Ce faisant, nos plumitifs
révisionnistes passent soigneusement sous silence
deux traits particulièrement importants de cette
période. Lorsque Lénine de retour à
Pétrograd, le 3 avril, évoque la
possibilité du développement pacifique, ce
sont des ouvriers en armes et des soldats, souvent
déserteurs avec armes et bagages, du front de la
guerre impérialiste, qui sont rassemblés
dans les soviets, fermés en février dans la
capitale et dans de nombreuses autres localités.
En effet, les affrontements de février qui ont
conduit à l'abdication du tsar avaient souvent
pris le caractère d'affrontements armés ;
les ouvriers s'étaient emparés de
nombreuses armes des unités de la police ou de
l'armée, et une fois les affrontements
terminés, ils les avaient conservées en
s'opposant par la suite, avec fermeté a tout
désarmement ; dans les grandes concentrations
ouvrières, était née ainsi, la garde
rouge.
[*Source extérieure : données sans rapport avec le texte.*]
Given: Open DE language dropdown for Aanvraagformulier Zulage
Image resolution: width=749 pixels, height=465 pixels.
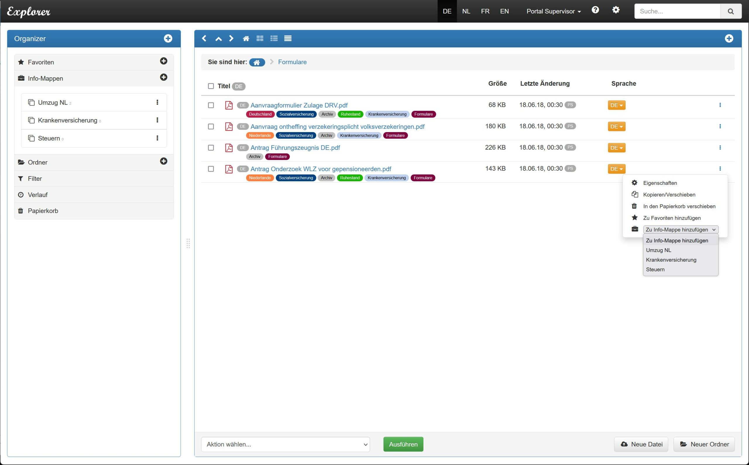Looking at the screenshot, I should (616, 105).
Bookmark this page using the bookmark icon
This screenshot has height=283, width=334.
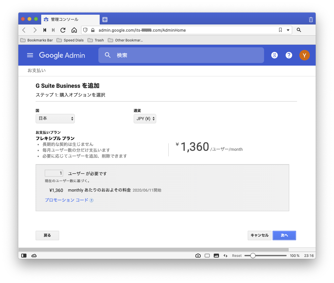(x=280, y=30)
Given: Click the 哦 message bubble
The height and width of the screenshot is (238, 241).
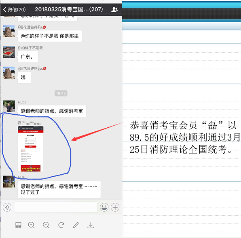Looking at the screenshot, I should pos(24,77).
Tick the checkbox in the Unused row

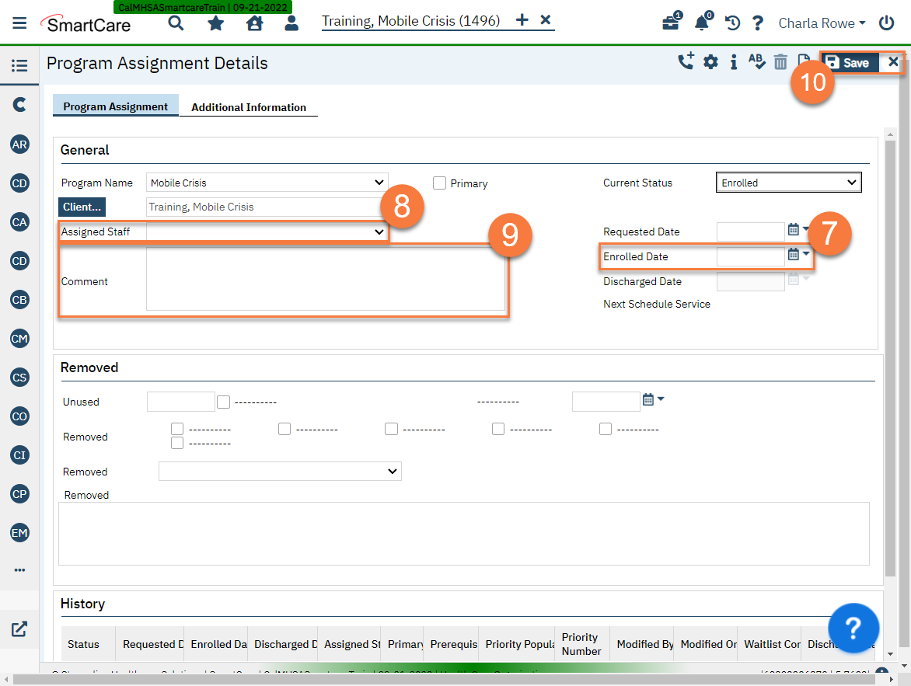pos(224,402)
Quant à l'armée, une grande partie
de ses unités envoyées contre les
soulèvements ouvriers avec des dizaines de
milliers d'hommes avaient mis la crosse en l'air et
étaient passés du côté du
prolétariat. Les Soviets ainsi constitués,
alors que subsiste parallèlement le gouvernement
provisoire de la bourgeoisie et des grands
propriétaires fonciers, Lénine va les
définir par cette formule : "la dictature
révolutionnaire du prolétariat et de la
paysannerie". Lorsque les révisionnistes
citent Lénine, parlant dans leur ouvrage du
"maximum de possibilités légales"
existant pour la lutte des prolétaires au
lendemain de février ils "oublient"
seulement de signaler que ces "possibilités
légales" peuvent permettre de mener à terme
pacifiquement, le processus révolutionnaire, ne
sont pas de simples droits octroyés par le
gouvernement provisoire, ils sont avant tout une
réalité imposée par les Soviets,
véritable gouvernement exercé par la classe
ouvrière et ses alliés et c'est bien dans
ce contexte précis et dans aucun autre qu'est
envisagé par les bolcheviks, le passage pacifique.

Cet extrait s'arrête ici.